As surprised as he was to make it to the NHL, Franzen surprised the league even more in the 2008 Western Conference semifinals with nine goals and one assist in the four-game sweep; his goals total for the series matched that of the entire Colorado team. "He's got a hot stick right now," Avalanche coach Joel Quenneville said. "Everything he touches seems to be going in." The 6' 3", 220-pound center used his size and skill in front of the net to knock in rebounds, tip deflections and to bury the puck again and again. His two hat tricks in the series were the most since Jari Kurri scored three in 1985.
"We said in the last series [that] if we could get that line [of Valtteri Filppula, Mikael Samuelsson and Franzen] going, we would be really good," coach Mike Babcock said. Really good was, perhaps, an understatement. Detroit's top six forwards—Pavel Datsyuk, Tomas Holmstrom, Henrik Zetterberg, Filppula, Franzen and Samuelsson—collected 40 points altogether, and in the series-clinching 8-2 drubbing of Colorado, four of them scored a goal, and Datsyuk and Filppula settled for three assists and two assists, respectively.
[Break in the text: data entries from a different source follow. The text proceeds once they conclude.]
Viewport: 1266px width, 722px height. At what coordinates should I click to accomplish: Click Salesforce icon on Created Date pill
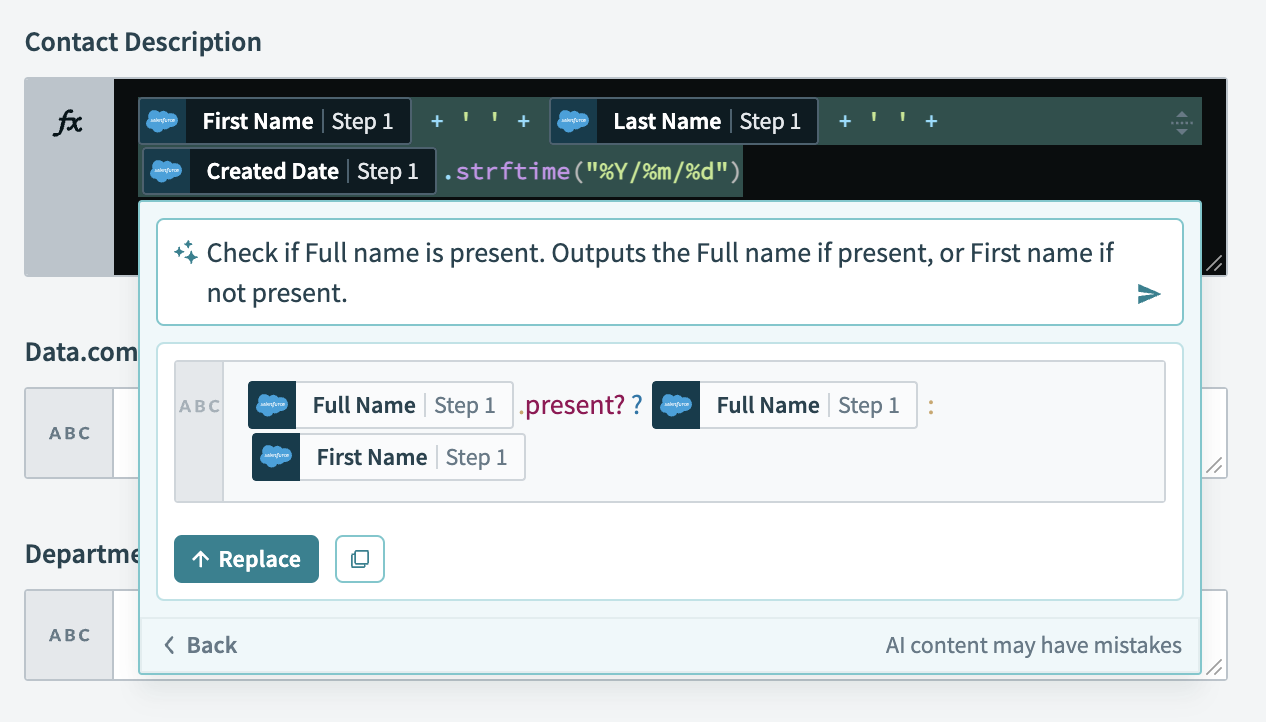coord(167,171)

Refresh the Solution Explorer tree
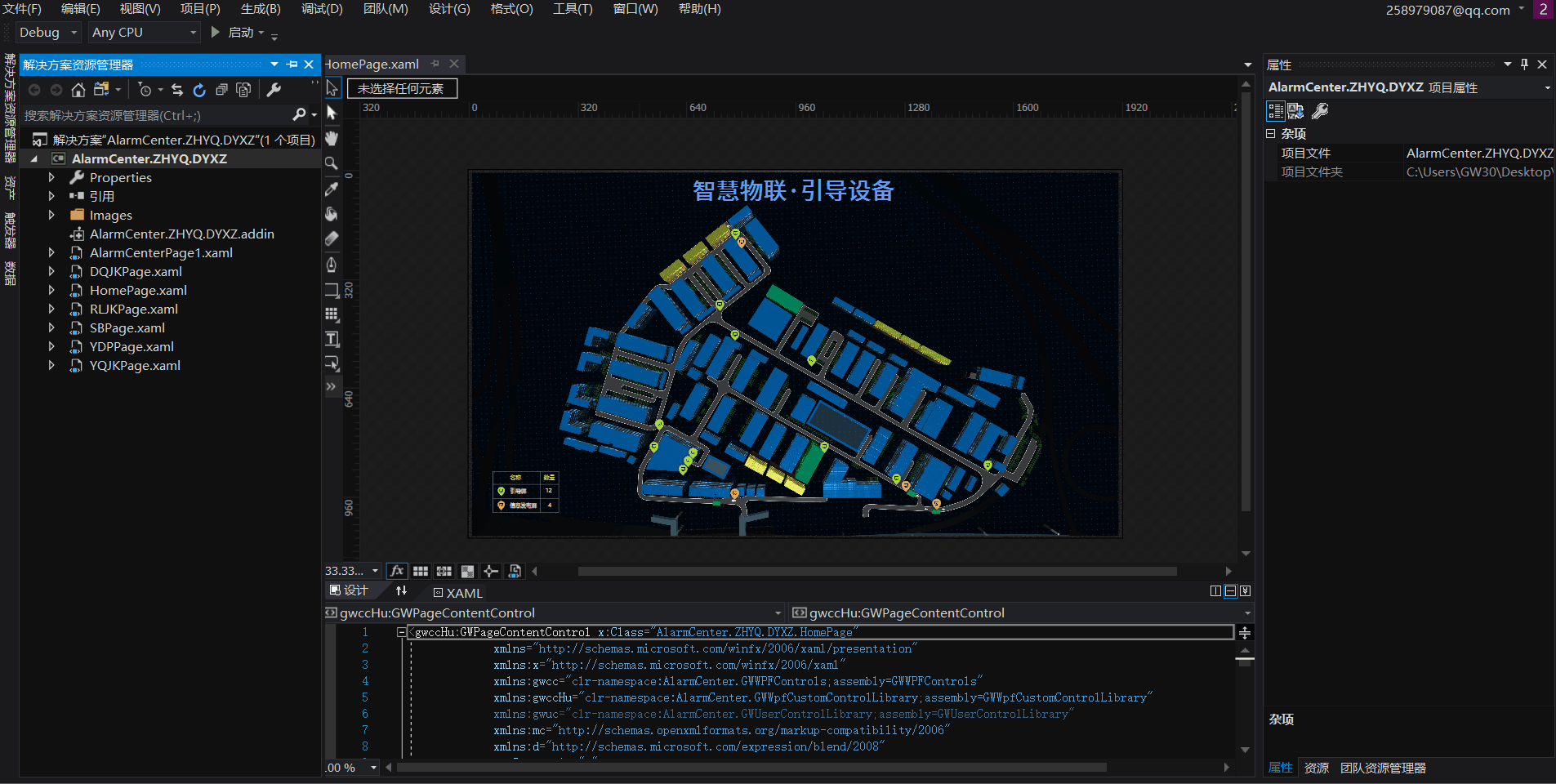199,90
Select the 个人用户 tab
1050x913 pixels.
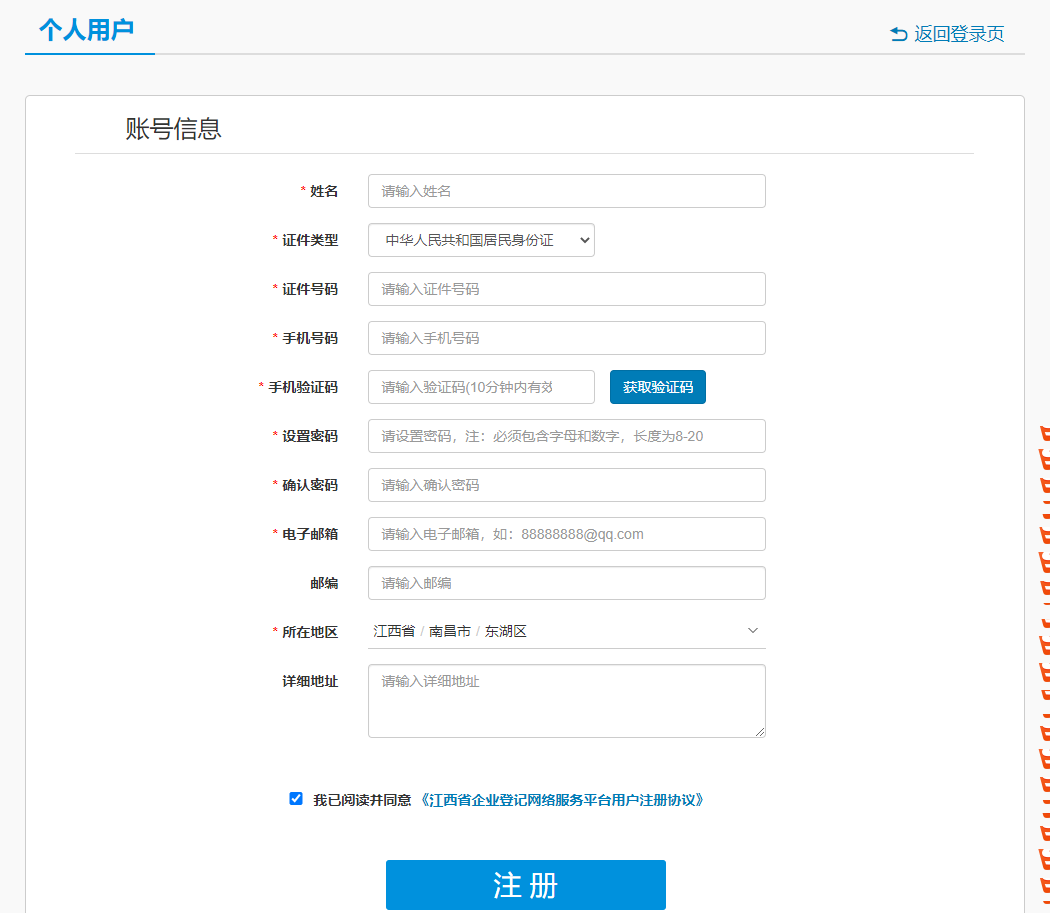(x=87, y=30)
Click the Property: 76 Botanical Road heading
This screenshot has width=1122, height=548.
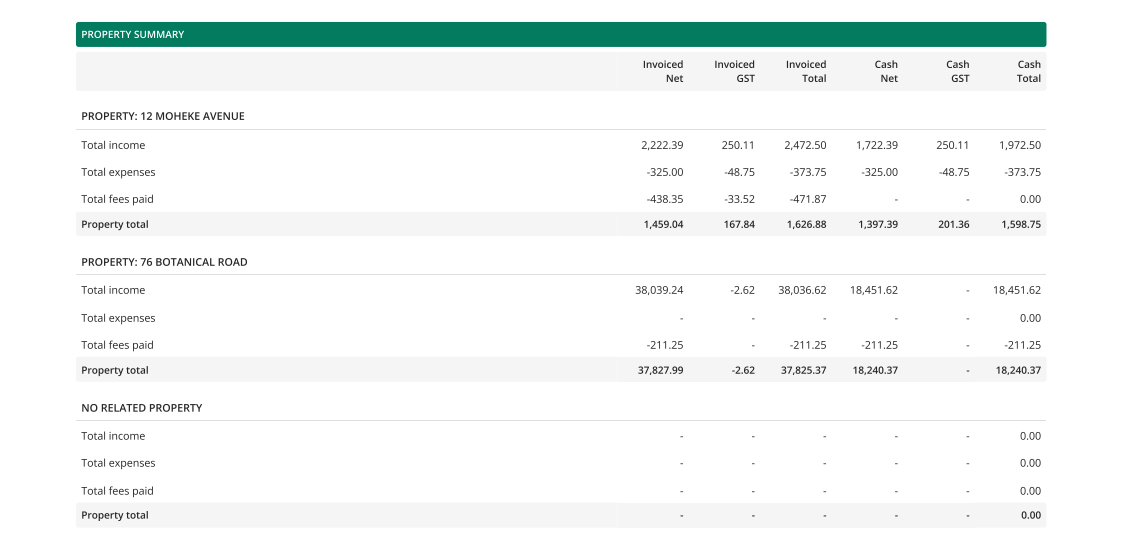(164, 262)
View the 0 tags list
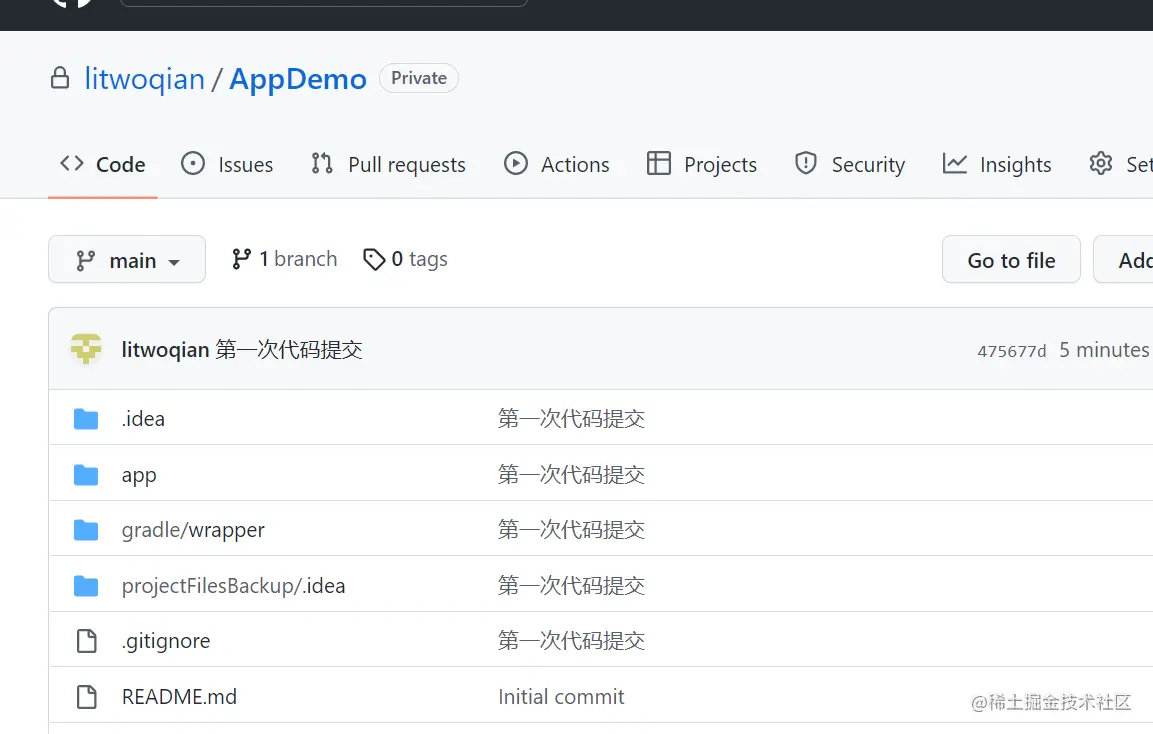1153x734 pixels. tap(406, 259)

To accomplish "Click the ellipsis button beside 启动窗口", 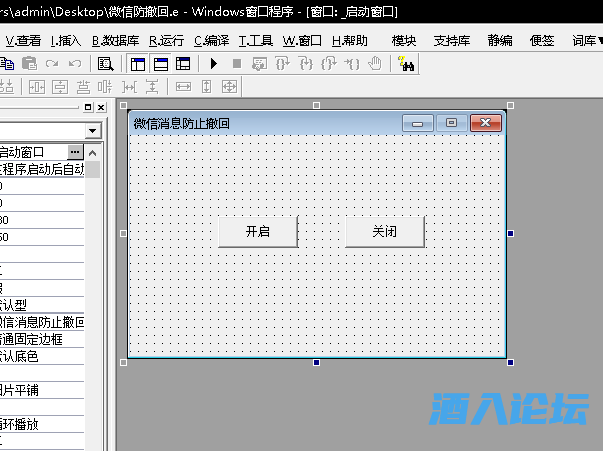I will tap(75, 151).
Though impressive, with 21 goals in four games, the Red Wings admitted that their scoring surge was helped along by an ailing Avalanche squad. Center Peter Forsberg missed three games with a groin injury, and the team's regular-season scoring leader, Paul Stastny, went down in the first period of Game 3 with a knee injury. By the time the puck dropped for Game 4, Colorado was missing five key players. "I've seen injuries in the playoffs, but I've never seen that many injuries," Babcock said. "Healthwise, they couldn't have had worse luck."
Decimated by the end, the Avalanche had nothing left, and for the first time in this 12-year rivalry, Colorado just couldn't put up a fight.